* **Data for analysis**
--
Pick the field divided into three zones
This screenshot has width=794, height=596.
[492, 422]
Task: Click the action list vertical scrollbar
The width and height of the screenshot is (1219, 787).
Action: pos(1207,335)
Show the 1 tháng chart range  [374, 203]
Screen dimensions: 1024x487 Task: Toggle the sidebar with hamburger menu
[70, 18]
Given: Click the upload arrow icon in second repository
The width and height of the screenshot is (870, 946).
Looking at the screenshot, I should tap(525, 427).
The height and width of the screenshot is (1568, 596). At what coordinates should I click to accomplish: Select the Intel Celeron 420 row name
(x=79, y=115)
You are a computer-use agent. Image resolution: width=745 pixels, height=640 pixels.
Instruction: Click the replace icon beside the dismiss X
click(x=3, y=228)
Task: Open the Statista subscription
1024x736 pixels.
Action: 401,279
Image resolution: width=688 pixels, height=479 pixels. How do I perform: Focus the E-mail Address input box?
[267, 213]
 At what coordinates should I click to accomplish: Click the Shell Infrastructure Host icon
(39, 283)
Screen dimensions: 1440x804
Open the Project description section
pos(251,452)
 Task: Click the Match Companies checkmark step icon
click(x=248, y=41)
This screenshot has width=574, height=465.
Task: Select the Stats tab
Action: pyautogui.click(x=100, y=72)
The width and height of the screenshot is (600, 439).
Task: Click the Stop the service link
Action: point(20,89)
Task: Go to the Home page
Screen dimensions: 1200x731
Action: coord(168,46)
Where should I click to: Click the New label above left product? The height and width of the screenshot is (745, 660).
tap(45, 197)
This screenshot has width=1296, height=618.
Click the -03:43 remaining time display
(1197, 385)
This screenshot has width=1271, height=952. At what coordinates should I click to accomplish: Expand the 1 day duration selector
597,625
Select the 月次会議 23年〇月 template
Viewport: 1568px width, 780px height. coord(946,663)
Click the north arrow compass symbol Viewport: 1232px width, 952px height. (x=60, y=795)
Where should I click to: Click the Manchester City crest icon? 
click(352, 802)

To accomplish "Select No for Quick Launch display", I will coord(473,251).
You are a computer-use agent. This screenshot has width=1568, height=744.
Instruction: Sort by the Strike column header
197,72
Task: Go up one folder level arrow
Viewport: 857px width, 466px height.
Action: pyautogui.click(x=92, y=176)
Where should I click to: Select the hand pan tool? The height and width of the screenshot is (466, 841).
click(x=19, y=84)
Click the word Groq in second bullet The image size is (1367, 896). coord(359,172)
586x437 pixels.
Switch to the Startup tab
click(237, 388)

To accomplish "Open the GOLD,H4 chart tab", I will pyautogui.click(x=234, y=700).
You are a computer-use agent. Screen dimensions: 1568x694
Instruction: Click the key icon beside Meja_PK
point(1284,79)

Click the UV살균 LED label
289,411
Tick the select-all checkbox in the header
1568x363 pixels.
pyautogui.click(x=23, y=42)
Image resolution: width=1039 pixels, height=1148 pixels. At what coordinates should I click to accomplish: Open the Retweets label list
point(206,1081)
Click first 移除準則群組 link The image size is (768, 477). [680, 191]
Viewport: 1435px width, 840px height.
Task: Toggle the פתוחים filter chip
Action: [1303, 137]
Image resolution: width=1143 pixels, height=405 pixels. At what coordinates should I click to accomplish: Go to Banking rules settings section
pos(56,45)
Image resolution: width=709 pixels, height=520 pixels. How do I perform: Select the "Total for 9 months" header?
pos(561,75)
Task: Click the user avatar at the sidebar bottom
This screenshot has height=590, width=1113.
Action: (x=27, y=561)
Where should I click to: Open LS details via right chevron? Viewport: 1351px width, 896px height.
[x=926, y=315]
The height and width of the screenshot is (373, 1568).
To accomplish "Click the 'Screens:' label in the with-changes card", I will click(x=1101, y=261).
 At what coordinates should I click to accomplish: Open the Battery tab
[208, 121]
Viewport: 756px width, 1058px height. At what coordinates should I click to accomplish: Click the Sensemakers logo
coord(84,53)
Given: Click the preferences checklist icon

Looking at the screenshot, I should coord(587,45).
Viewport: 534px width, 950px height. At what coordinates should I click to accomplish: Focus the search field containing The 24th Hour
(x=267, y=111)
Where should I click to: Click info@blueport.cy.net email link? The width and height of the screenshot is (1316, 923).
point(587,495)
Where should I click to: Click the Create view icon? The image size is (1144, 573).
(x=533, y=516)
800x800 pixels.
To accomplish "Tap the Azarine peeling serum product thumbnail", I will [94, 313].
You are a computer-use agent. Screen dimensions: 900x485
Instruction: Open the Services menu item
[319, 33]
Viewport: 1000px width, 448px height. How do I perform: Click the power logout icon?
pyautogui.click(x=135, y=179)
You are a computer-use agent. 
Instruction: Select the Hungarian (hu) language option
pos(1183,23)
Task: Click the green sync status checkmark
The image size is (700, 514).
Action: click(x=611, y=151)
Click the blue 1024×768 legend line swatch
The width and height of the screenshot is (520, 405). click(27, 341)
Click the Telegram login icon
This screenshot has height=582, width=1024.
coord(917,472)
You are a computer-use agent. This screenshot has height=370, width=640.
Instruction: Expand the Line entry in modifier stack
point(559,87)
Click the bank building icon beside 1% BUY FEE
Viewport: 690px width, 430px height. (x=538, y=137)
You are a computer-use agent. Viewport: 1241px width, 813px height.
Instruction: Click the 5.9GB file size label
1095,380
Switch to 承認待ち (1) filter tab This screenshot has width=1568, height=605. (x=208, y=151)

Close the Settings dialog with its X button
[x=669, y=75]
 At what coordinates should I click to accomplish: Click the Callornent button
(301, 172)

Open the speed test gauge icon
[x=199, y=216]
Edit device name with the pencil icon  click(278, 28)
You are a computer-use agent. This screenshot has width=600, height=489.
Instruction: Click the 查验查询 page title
--
* **Required action**
The records above should be copied out again in full, exactly as they appear.

* **Reply to the task**
Pick the field divided into three zones
This screenshot has width=794, height=596.
[492, 422]
Task: Click the action list vertical scrollbar
The width and height of the screenshot is (1219, 787).
Action: pos(1207,335)
Show the 1 tháng chart range  [374, 203]
Screen dimensions: 1024x487 Task: Toggle the sidebar with hamburger menu
[70, 18]
Given: Click the upload arrow icon in second repository
The width and height of the screenshot is (870, 946).
Looking at the screenshot, I should tap(525, 427).
The height and width of the screenshot is (1568, 596). At what coordinates should I click to accomplish: Select the Intel Celeron 420 row name
(x=79, y=115)
You are a computer-use agent. Image resolution: width=745 pixels, height=640 pixels.
Instruction: Click the replace icon beside the dismiss X
click(x=3, y=228)
Task: Open the Statista subscription
1024x736 pixels.
Action: 401,279
Image resolution: width=688 pixels, height=479 pixels. How do I perform: Focus the E-mail Address input box?
[267, 213]
 At what coordinates should I click to accomplish: Click the Shell Infrastructure Host icon
(39, 283)
Screen dimensions: 1440x804
Open the Project description section
pos(251,452)
 Task: Click the Match Companies checkmark step icon
click(x=248, y=41)
This screenshot has width=574, height=465.
Task: Select the Stats tab
Action: pyautogui.click(x=100, y=72)
The width and height of the screenshot is (600, 439).
Task: Click the Stop the service link
Action: point(20,89)
Task: Go to the Home page
Screen dimensions: 1200x731
Action: coord(168,46)
Where should I click to: Click the New label above left product? The height and width of the screenshot is (745, 660).
tap(45, 197)
This screenshot has width=1296, height=618.
Click the -03:43 remaining time display
(1197, 385)
This screenshot has width=1271, height=952. At what coordinates should I click to accomplish: Expand the 1 day duration selector
597,625
Select the 月次会議 23年〇月 template
Viewport: 1568px width, 780px height. coord(946,663)
Click the north arrow compass symbol Viewport: 1232px width, 952px height. (x=60, y=795)
Where should I click to: Click the Manchester City crest icon? 
click(352, 802)

To accomplish "Select No for Quick Launch display", I will coord(473,251).
You are a computer-use agent. This screenshot has width=1568, height=744.
Instruction: Sort by the Strike column header
197,72
Task: Go up one folder level arrow
Viewport: 857px width, 466px height.
Action: pyautogui.click(x=92, y=176)
Where should I click to: Select the hand pan tool? The height and width of the screenshot is (466, 841).
click(x=19, y=84)
Click the word Groq in second bullet The image size is (1367, 896). coord(359,172)
586x437 pixels.
Switch to the Startup tab
click(237, 388)

To accomplish "Open the GOLD,H4 chart tab", I will pyautogui.click(x=234, y=700).
You are a computer-use agent. Screen dimensions: 1568x694
Instruction: Click the key icon beside Meja_PK
point(1284,79)

Click the UV살균 LED label
289,411
Tick the select-all checkbox in the header
1568x363 pixels.
pyautogui.click(x=23, y=42)
Image resolution: width=1039 pixels, height=1148 pixels. At what coordinates should I click to accomplish: Open the Retweets label list
point(206,1081)
Click first 移除準則群組 link The image size is (768, 477). [680, 191]
Viewport: 1435px width, 840px height.
Task: Toggle the פתוחים filter chip
Action: [1303, 137]
Image resolution: width=1143 pixels, height=405 pixels. At what coordinates should I click to accomplish: Go to Banking rules settings section
pos(56,45)
Image resolution: width=709 pixels, height=520 pixels. How do I perform: Select the "Total for 9 months" header?
pos(561,75)
Task: Click the user avatar at the sidebar bottom
This screenshot has height=590, width=1113.
Action: (x=27, y=561)
Where should I click to: Open LS details via right chevron? Viewport: 1351px width, 896px height.
[x=926, y=315]
The height and width of the screenshot is (373, 1568).
To accomplish "Click the 'Screens:' label in the with-changes card", I will click(x=1101, y=261).
 At what coordinates should I click to accomplish: Open the Battery tab
[208, 121]
Viewport: 756px width, 1058px height. At what coordinates should I click to accomplish: Click the Sensemakers logo
coord(84,53)
Given: Click the preferences checklist icon

Looking at the screenshot, I should coord(587,45).
Viewport: 534px width, 950px height. At what coordinates should I click to accomplish: Focus the search field containing The 24th Hour
(x=267, y=111)
Where should I click to: Click info@blueport.cy.net email link? The width and height of the screenshot is (1316, 923).
point(587,495)
Where should I click to: Click the Create view icon? The image size is (1144, 573).
(x=533, y=516)
800x800 pixels.
To accomplish "Tap the Azarine peeling serum product thumbnail", I will [94, 313].
You are a computer-use agent. Screen dimensions: 900x485
Instruction: Open the Services menu item
[319, 33]
Viewport: 1000px width, 448px height. How do I perform: Click the power logout icon?
pyautogui.click(x=135, y=179)
You are a computer-use agent. 
Instruction: Select the Hungarian (hu) language option
pos(1183,23)
Task: Click the green sync status checkmark
The image size is (700, 514).
Action: click(x=611, y=151)
Click the blue 1024×768 legend line swatch
The width and height of the screenshot is (520, 405). click(27, 341)
Click the Telegram login icon
This screenshot has height=582, width=1024.
coord(917,472)
You are a computer-use agent. This screenshot has height=370, width=640.
Instruction: Expand the Line entry in modifier stack
point(559,87)
Click the bank building icon beside 1% BUY FEE
Viewport: 690px width, 430px height. (x=538, y=137)
You are a computer-use agent. Viewport: 1241px width, 813px height.
Instruction: Click the 5.9GB file size label
1095,380
Switch to 承認待ち (1) filter tab This screenshot has width=1568, height=605. (x=208, y=151)

Close the Settings dialog with its X button
[x=669, y=75]
 At what coordinates should I click to accomplish: Click the Callornent button
(301, 172)

Open the speed test gauge icon
[x=199, y=216]
Edit device name with the pencil icon  click(278, 28)
You are a computer-use agent. This screenshot has width=600, height=489.
Instruction: Click the 查验查询 page title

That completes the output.